Ask HN: What was it like for programmers when spreadsheets became ubiquitous?

2026-03-1420:4077

There have been a lot of attempts to move more of programming to end-users instead of professional developer over the years. Spreadsheets are interesting because they were a massively successful version of this and because of course we are living through the latest wave (AI/vibe coding).

For ...

There have been a lot of attempts to move more of programming to end-users instead of professional developer over the years. Spreadsheets are interesting because they were a massively successful version of this and because of course we are living through the latest wave (AI/vibe coding).
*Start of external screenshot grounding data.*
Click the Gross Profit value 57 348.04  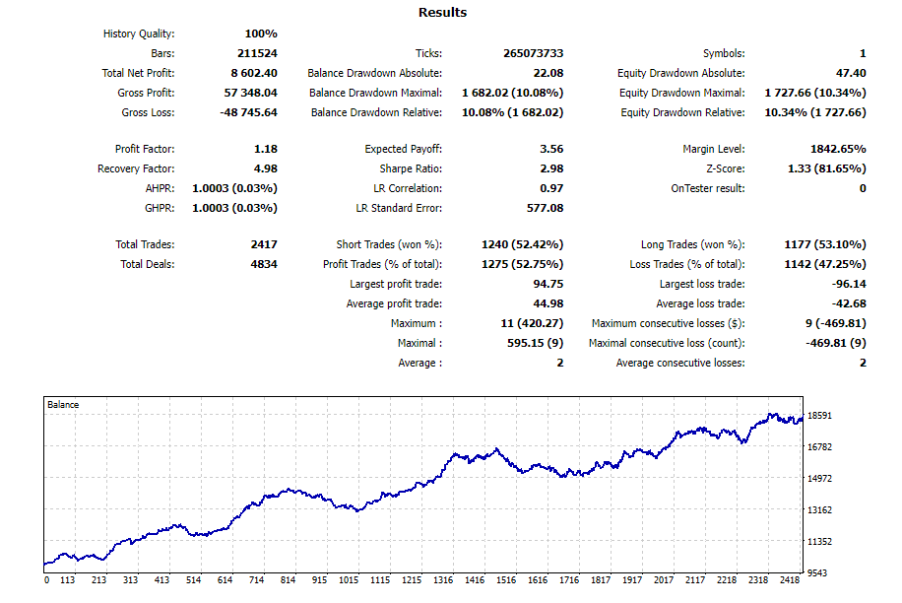tap(251, 93)
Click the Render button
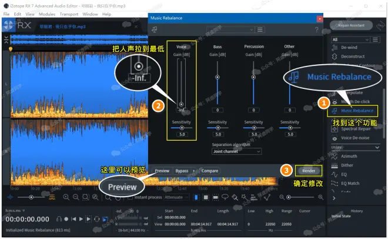The image size is (388, 239). 309,171
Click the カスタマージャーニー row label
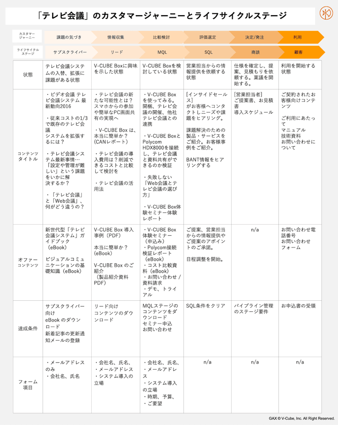 tap(27, 36)
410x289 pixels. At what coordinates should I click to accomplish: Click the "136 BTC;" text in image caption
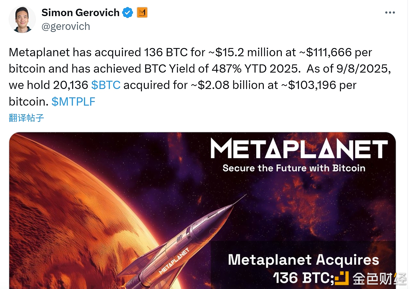(x=303, y=278)
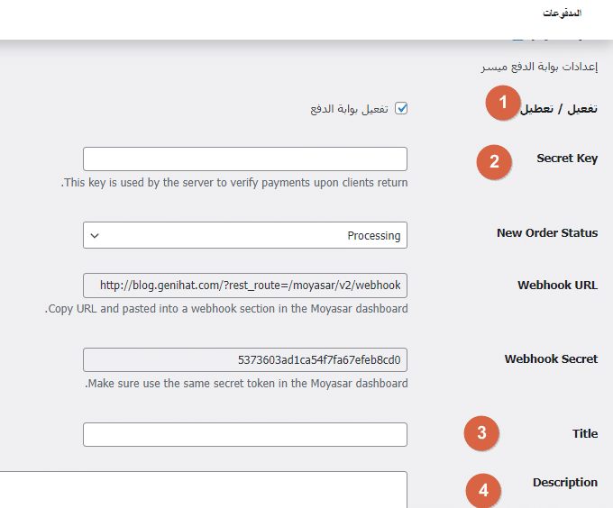Focus the Secret Key input field
This screenshot has height=508, width=613.
click(245, 159)
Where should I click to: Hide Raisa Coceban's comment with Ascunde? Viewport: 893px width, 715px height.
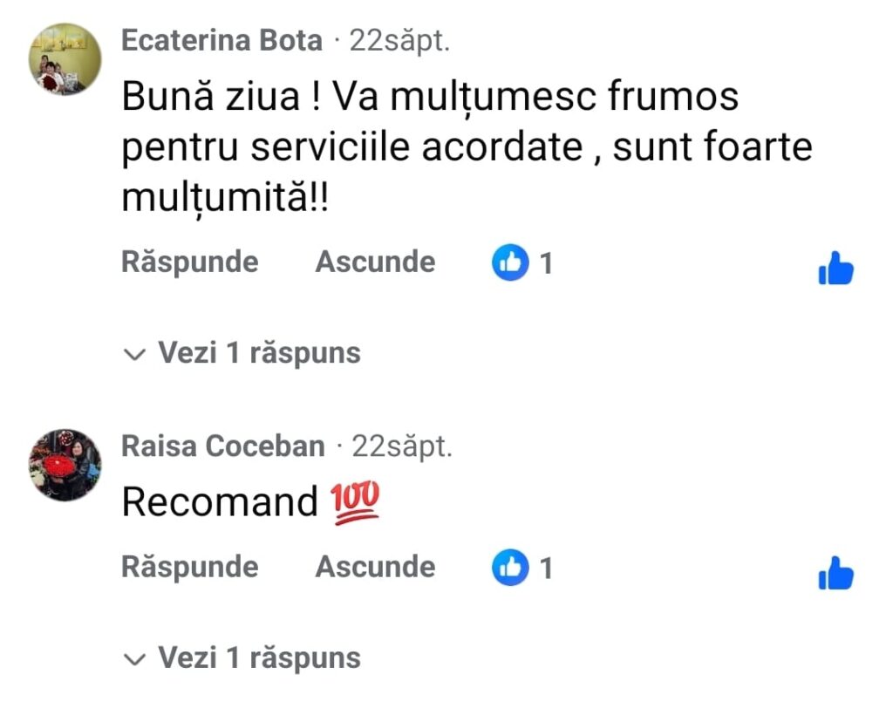click(375, 568)
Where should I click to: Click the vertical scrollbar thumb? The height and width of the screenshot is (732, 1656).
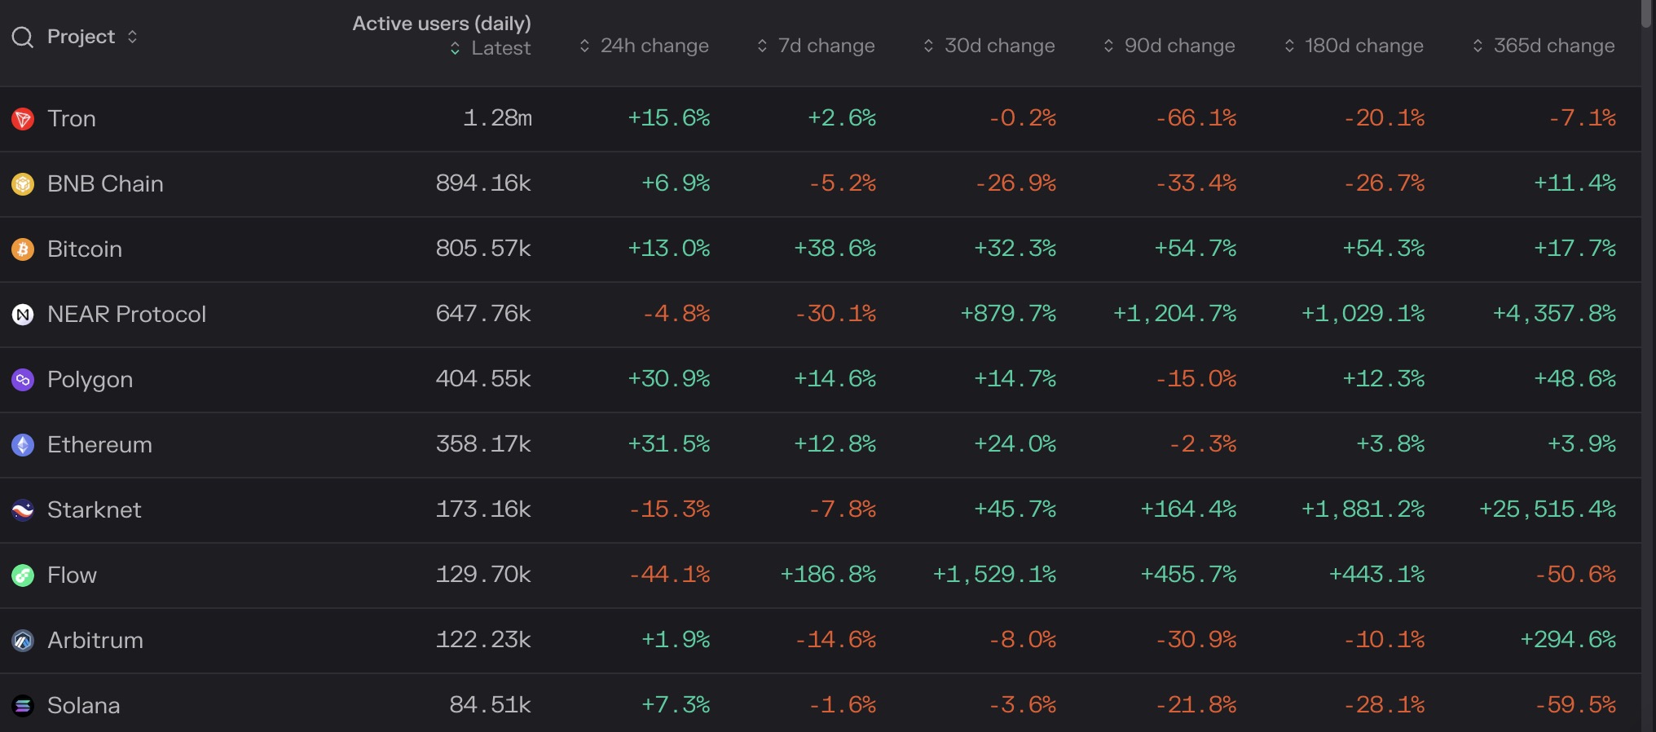click(x=1646, y=15)
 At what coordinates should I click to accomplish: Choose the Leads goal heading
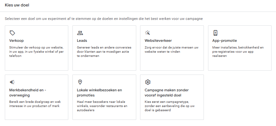click(82, 41)
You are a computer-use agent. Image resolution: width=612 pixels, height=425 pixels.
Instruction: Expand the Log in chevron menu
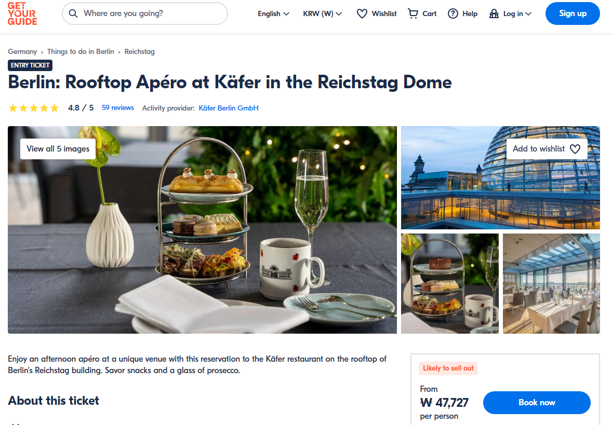point(528,13)
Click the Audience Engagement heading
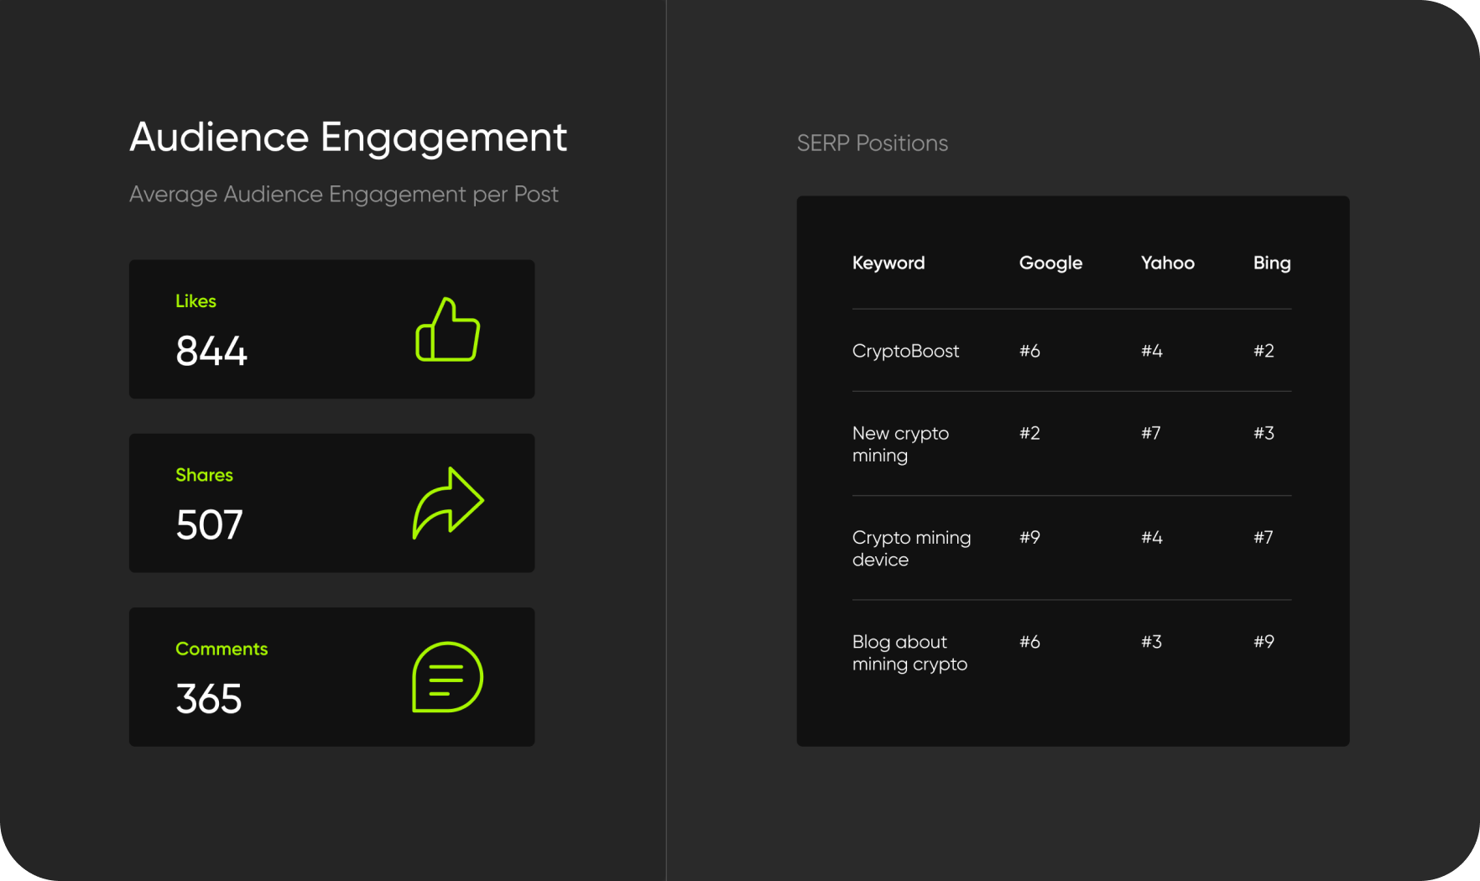Image resolution: width=1480 pixels, height=881 pixels. click(348, 137)
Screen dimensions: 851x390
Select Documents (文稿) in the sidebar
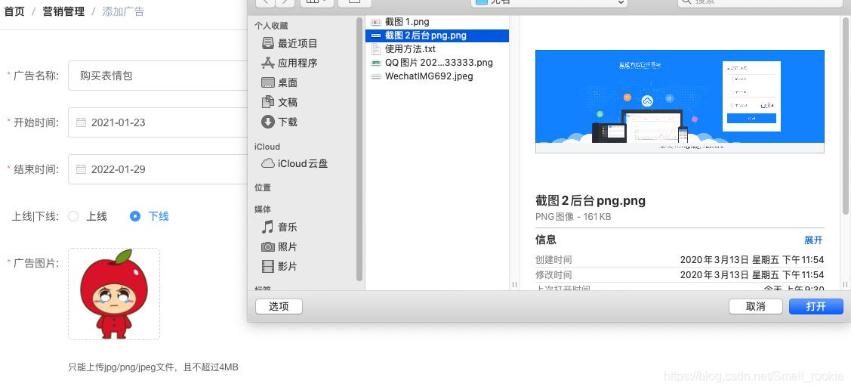coord(287,103)
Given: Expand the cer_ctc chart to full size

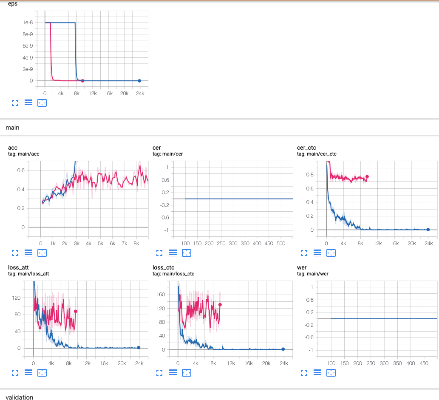Looking at the screenshot, I should pyautogui.click(x=304, y=253).
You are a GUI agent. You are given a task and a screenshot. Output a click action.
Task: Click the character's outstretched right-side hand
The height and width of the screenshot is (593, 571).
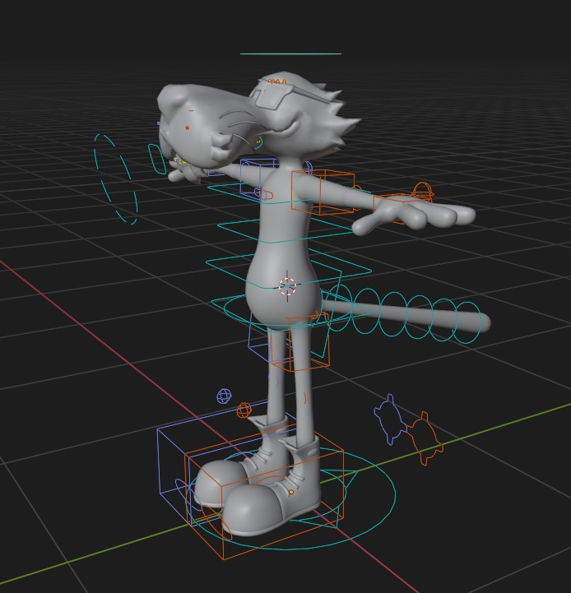[416, 215]
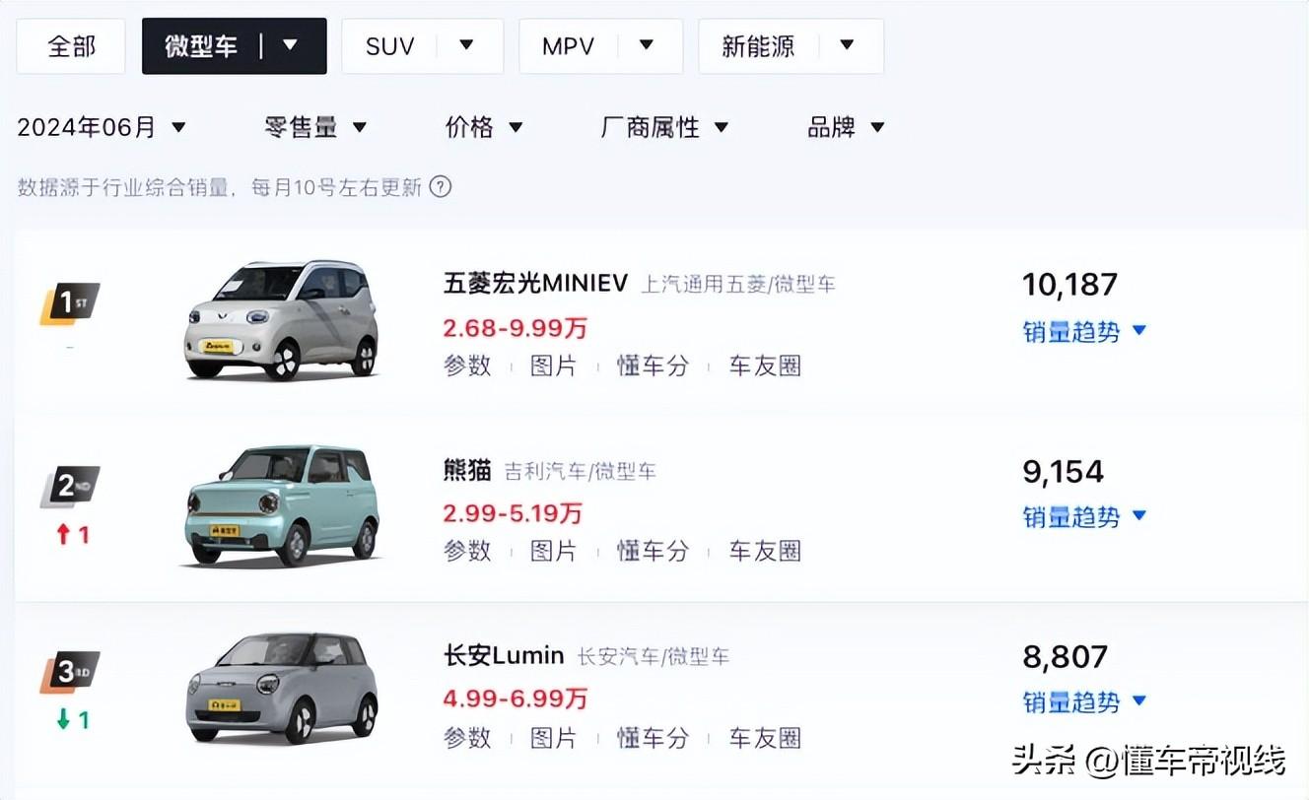Click the 熊猫 model name link
The image size is (1309, 800).
pos(466,471)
For those of you around when spreadsheets were taking off, what was it like? Was there fear that they would eradicate the need for professionally built software? Were there people who brushed them off as just toys?


Comments

  • By allinonetools_ 2026-03-155:14

    Spreadsheets did not replace programmers, they mostly changed who could build small solutions. A lot of quick calculations and internal tools moved to spreadsheets, while developers focused more on building systems around them. In many teams it actually increased the need for proper software later on.

  • By apothegm 2026-03-152:58

    They addressed completely different use cases.

    Most software development was either huge custom business systems or packaged desktop software complex enough to warrant fifty-dollar or more price tags at a time when $50 was worth a lot more than it is today.

    Programming was in some ways far more and in other ways far less accessible to get into, and there weren’t software developers around every corner. Someone who could _use_ a computer with a modicum of fluency was a rarity, let alone someone who could program one.

    It would be like asking whether accountants should fear for their jobs after the invention of the calculator.

    Even MS Access (introduced something like a decade later) or the roughly equivalent FileMaker Pro were ways to build custom software for companies that would never have been able to afford the SWE team to build something from scratch. (And Access in particular tended to be wielded by people unfamiliar with relational database normalization in ways that made it a bit of a time-delayed footgun.)

    Access is probably the best analogy for vibe coding in that sense — really good for building something small and custom for someone who couldn’t code it from scratch themselves. Yet not really suited for building large, complex production-grade (let alone “enterprise-grade”) systems — you could try, but you would come to regret it soon enough.

    The main difference being that somehow a lot of software companies have managed to fall for the idea that it doesn’t have such limitations.